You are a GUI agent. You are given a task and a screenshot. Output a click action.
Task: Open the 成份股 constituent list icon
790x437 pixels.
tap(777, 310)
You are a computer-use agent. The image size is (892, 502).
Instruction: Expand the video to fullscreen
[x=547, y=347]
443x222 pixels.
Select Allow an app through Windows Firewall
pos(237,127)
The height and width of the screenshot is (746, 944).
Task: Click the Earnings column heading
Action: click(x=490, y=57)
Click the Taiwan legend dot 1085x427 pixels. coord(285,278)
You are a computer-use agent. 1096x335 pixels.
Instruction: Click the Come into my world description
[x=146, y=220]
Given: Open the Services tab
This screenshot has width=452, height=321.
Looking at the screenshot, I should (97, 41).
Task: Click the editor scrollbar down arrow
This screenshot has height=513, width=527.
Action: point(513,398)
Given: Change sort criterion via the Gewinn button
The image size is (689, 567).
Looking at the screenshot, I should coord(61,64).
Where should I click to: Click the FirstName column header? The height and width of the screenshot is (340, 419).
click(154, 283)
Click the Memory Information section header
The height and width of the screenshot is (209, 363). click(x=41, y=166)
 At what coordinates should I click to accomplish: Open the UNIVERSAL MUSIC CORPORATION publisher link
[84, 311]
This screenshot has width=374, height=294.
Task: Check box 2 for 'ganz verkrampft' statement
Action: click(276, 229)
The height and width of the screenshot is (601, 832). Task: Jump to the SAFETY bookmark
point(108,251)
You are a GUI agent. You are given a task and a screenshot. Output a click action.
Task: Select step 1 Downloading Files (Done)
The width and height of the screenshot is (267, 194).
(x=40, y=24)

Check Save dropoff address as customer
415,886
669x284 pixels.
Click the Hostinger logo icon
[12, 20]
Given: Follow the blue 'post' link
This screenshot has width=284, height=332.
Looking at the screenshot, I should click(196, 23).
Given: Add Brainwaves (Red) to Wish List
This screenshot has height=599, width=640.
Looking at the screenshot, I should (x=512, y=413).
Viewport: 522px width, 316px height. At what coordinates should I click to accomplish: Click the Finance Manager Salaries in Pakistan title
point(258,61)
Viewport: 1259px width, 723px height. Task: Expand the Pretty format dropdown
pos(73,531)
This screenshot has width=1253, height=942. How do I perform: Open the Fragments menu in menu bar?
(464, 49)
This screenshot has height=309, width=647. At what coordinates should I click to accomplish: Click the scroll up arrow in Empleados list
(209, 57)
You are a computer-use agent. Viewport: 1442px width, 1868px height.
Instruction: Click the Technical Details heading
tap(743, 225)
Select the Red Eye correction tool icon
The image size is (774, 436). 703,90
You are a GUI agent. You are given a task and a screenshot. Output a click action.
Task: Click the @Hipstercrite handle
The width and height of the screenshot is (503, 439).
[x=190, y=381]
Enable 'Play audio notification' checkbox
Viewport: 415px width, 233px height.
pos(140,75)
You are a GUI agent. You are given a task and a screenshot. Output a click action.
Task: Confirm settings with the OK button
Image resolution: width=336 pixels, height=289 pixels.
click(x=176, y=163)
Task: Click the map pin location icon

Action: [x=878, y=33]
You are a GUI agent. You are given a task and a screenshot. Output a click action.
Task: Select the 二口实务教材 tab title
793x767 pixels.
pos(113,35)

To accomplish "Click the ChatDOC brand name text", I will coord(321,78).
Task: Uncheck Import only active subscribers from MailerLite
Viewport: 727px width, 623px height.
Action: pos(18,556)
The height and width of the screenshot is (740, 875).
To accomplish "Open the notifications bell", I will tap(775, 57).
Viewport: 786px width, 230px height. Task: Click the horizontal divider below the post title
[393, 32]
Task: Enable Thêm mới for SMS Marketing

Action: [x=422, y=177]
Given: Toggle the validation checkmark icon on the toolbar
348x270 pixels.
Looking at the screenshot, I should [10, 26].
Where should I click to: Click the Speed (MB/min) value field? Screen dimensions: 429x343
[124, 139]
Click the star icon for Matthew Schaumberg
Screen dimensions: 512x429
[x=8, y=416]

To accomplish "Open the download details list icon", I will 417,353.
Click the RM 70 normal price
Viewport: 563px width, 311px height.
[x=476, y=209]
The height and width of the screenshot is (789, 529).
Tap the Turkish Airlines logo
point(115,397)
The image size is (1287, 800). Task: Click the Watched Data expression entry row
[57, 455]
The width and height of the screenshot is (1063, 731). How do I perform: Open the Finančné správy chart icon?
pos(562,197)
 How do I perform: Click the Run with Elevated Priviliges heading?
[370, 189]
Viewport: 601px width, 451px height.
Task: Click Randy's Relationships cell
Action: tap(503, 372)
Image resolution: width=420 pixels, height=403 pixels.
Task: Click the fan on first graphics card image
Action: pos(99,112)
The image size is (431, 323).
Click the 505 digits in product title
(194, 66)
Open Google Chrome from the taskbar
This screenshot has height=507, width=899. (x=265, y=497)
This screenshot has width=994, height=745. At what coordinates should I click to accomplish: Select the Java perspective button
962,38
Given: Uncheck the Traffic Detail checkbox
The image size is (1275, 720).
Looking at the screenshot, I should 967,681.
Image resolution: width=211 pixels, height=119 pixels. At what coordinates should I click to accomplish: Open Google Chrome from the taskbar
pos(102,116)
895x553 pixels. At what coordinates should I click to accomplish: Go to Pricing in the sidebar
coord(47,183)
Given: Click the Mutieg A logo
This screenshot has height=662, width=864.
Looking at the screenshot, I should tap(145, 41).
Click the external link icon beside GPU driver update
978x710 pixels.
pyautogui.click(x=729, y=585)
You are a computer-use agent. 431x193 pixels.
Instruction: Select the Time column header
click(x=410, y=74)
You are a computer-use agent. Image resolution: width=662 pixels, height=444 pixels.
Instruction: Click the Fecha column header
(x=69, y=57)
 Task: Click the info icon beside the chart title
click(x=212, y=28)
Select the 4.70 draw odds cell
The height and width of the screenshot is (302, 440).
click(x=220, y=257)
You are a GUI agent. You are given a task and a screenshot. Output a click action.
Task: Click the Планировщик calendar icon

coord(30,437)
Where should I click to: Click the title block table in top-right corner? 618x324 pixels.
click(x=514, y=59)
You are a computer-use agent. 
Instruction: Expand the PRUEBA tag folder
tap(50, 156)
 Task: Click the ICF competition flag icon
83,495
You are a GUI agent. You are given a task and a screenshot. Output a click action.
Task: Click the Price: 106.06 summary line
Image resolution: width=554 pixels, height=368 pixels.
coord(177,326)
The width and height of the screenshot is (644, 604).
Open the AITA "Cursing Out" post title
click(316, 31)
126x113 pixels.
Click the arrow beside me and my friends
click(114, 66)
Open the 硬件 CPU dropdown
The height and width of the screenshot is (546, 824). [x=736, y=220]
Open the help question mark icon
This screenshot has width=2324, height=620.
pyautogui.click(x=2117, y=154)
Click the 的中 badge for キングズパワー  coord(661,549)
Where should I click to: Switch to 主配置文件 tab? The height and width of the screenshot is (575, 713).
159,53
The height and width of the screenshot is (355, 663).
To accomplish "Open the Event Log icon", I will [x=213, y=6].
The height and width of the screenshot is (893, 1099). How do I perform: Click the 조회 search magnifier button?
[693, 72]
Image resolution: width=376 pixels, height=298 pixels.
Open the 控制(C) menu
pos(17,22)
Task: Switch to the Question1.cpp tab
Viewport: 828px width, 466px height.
☆ ☆ ☆ ☆
◆ **Aim of the task**: Beginning with the line containing "Select Allow an app through Windows Firewall" and ending with the line containing "You are a computer-use agent. 1096x335", extract those lines exactly from the listing above, and only those.

◆ **Answer for the task**:
Select Allow an app through Windows Firewall
pos(237,127)
The height and width of the screenshot is (746, 944).
Task: Click the Earnings column heading
Action: click(x=490, y=57)
Click the Taiwan legend dot 1085x427 pixels. coord(285,278)
You are a computer-use agent. 1096x335 pixels.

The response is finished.